Personal information
- Full name: Jesús Roberto Chávez Guzmán
- Date of birth: 26 April 1986 (age 40)
- Place of birth: Torreón, Coahuila, Mexico
- Height: 1.84 m (6 ft 0 in)
- Position: Centre back

Team information
- Current team: Jaiba Brava (Assistant)

Senior career*
- Years: Team / Apps / (Gls)
- 2006–2008: Tigres UANL / 43 / (1)
- 2009–2012: Jaguares / 52 / (0)
- 2012: → San Luis (loan) / 14 / (1)
- 2012–2014: → Puebla (loan) / 61 / (3)
- 2014: Atlas / 5 / (0)
- 2015–2018: Tijuana / 20 / (2)
- 2015–2016: → Dorados de Sinaloa (loan) / 19 / (0)
- 2016–2017: → Necaxa (loan) / 3 / (0)
- 2017–2018: → Dorados de Sinaloa (loan) / 20 / (1)
- 2018–2020: Dorados de Sinaloa / 46 / (1)
- 2020: Halcones / 0 / (0)

Managerial career
- 2023–2025: Tecos (Assistant)
- 2025–2026: Tecos
- 2026–: Jaiba Brava (Assistant)

= Jesús Chávez (footballer) =

Mexican footballer (born 1986)

Jesús Roberto Chávez Guzmán (born 26 April 1986) is a Mexican professional football coach and a former defender who is the manager of Tecos.

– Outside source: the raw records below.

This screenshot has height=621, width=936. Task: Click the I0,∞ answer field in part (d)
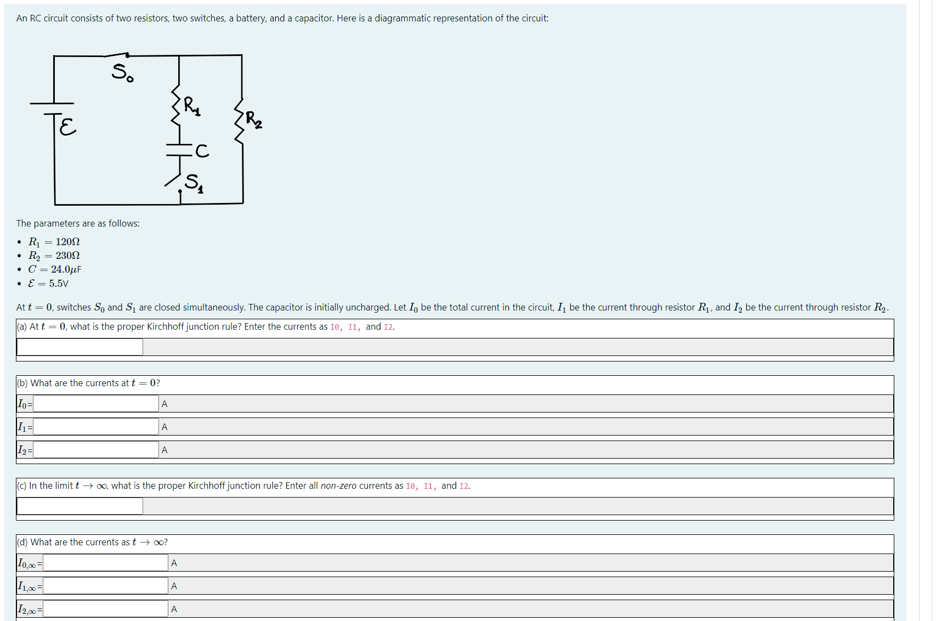[x=104, y=562]
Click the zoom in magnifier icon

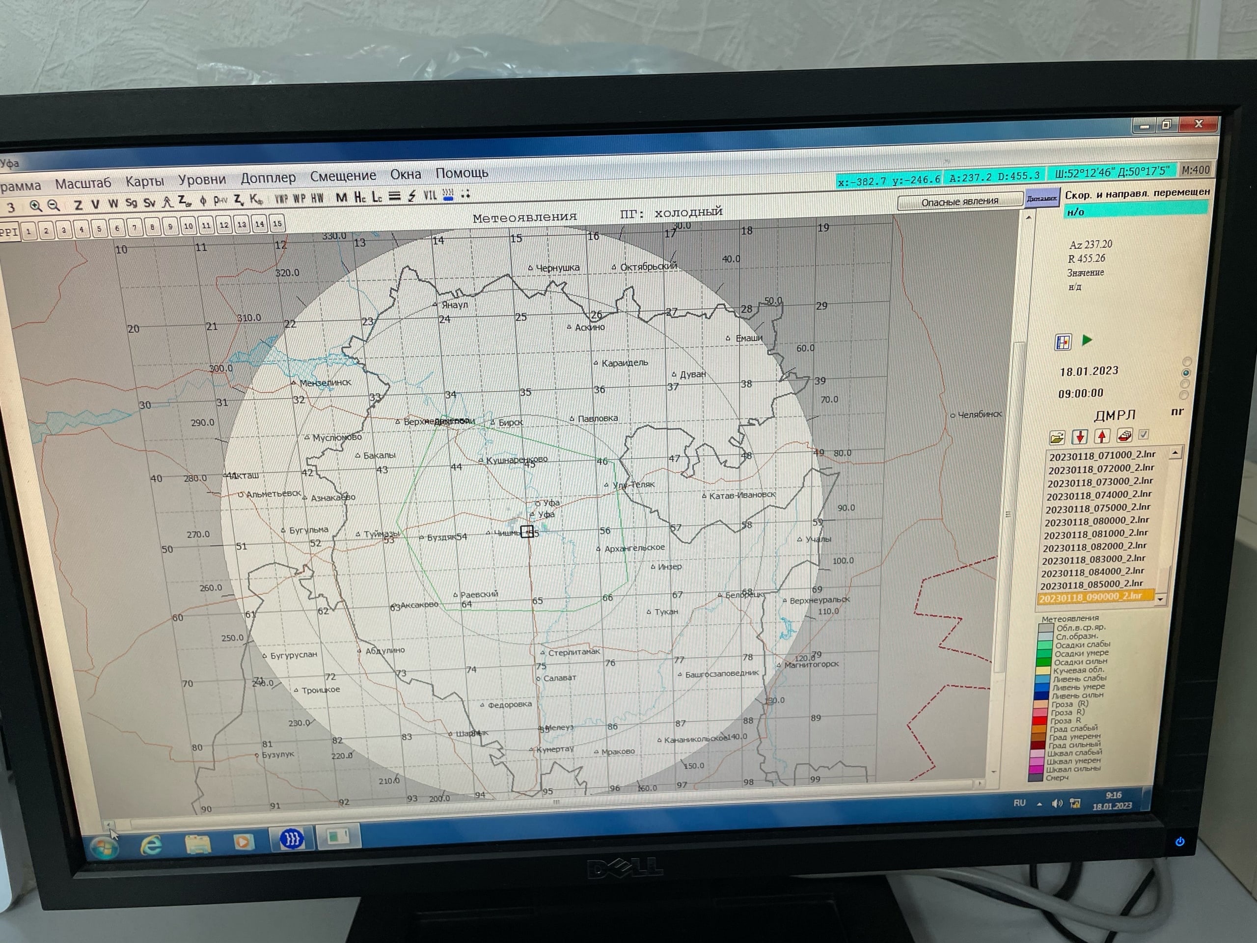coord(35,206)
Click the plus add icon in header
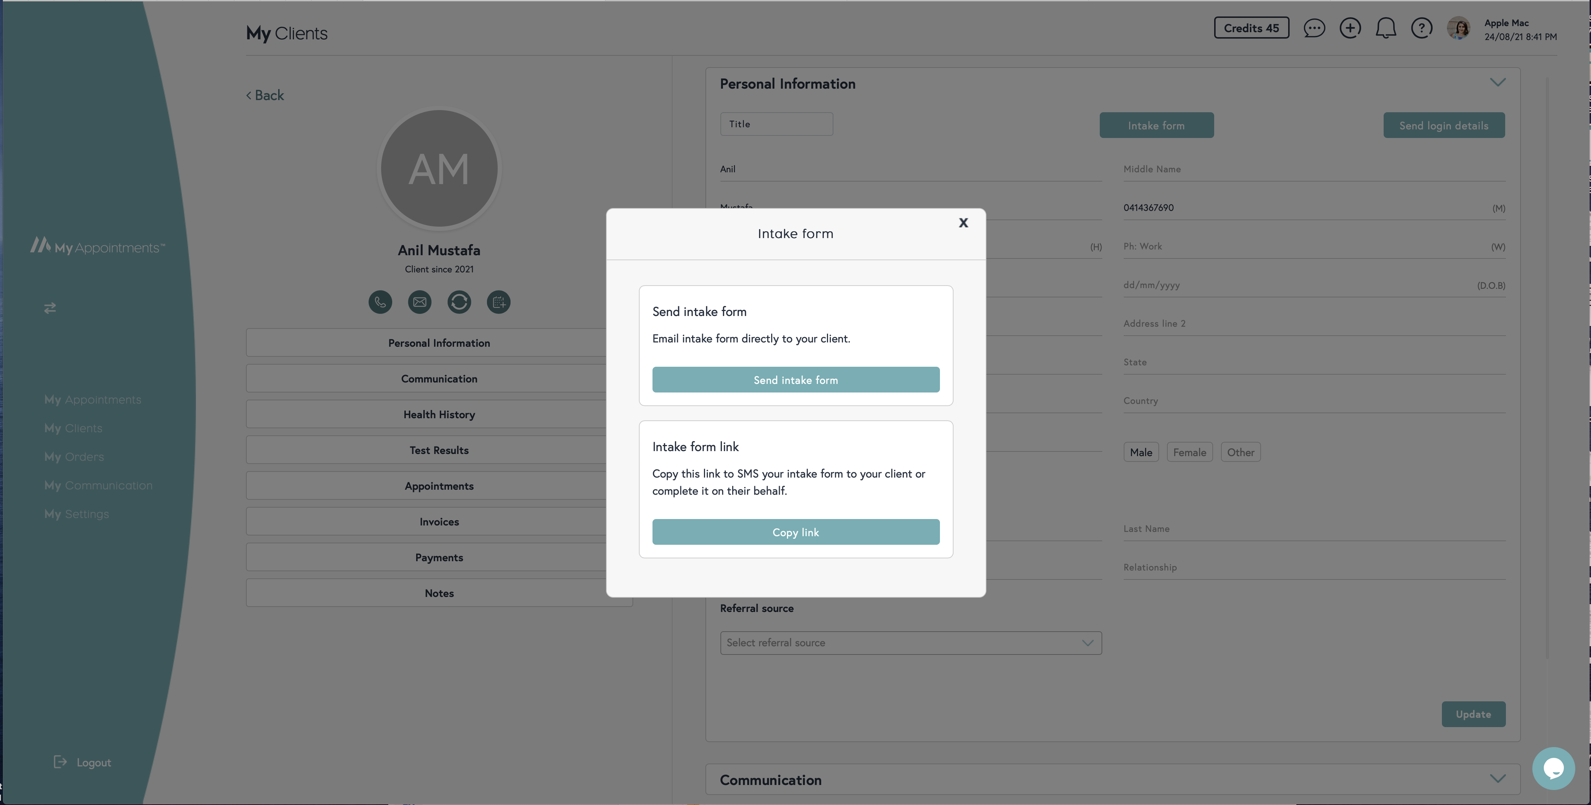The width and height of the screenshot is (1591, 805). 1350,28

He started his career with Tigres, making his league debut for them on 14 October 2006 against city rivals Monterrey. In all he played 43 Primera Division games for Tigres before moving to Jaguares for the Primera División de México Clausura 2009 tournament.